Median health care delay 24 days for tuberculosis patients in U.S..


Median health care delay 24 days for TB patients in united states

The median health care delay for patients with tuberculosis (TB) in the United States is 24 days, according to a study published online March 23 in The Lancet Infectious Diseases.

Jessica El Halabi, M.D., from Harvard Medical School in Boston, and colleagues conducted a retrospective, observational cohort study measuring U.S. TB health care delays between 2008 and 2016 based on repurposed private insurance claims data (Aetna).

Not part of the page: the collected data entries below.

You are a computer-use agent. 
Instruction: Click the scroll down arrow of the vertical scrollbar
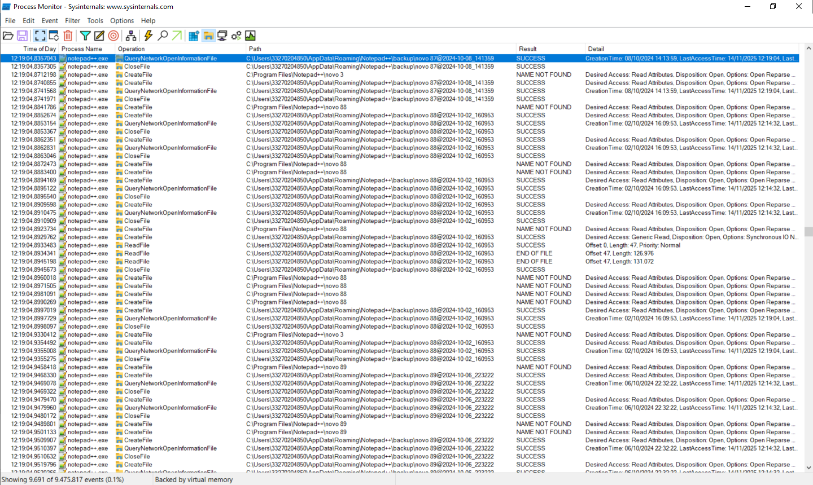pos(808,468)
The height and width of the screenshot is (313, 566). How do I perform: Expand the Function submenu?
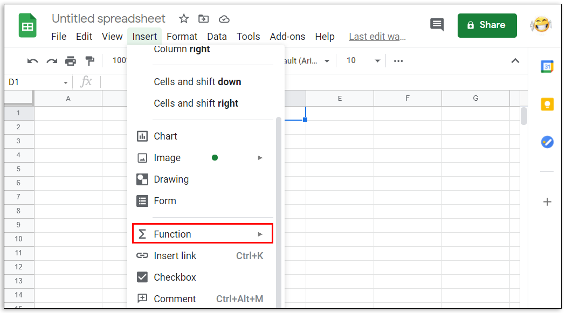pyautogui.click(x=203, y=234)
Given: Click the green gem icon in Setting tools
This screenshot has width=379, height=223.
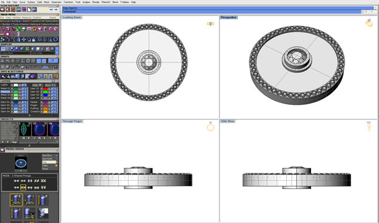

The researchers confirmed 738 active TB cases, which had a median health care delay of 24 days (interquartile range, 10 to 45 days). Longer delays correlated with older age (8.4 percent longer delay per 10-year increase in age) and with non-HIV immunosuppression (19.2 percent) in a multivariable analysis. Relative to presenting with one symptom, presenting with three or more symptoms correlated with shorter delays (−22.5 percent). Shorter delays were also seen in association with the use of chest imaging, a TB nucleic acid amplification test, or care by a TB specialist provider (−24.9, −19.2, and −17.2 percent, respectively). Even after adjustment for patient characteristics and a higher rate of secondary TB among dependents, longer delays correlated with a higher rate of respiratory complications.

“Our findings point to the key importance of continuing education of providers. We found several factors associated with delays and faster diagnosis,” a coauthor said in a statement. “This tells us that delays are modifiable and preventable.”

One author disclosed financial ties to Aetna; one disclosed ties to Aetna Life Insurance Company.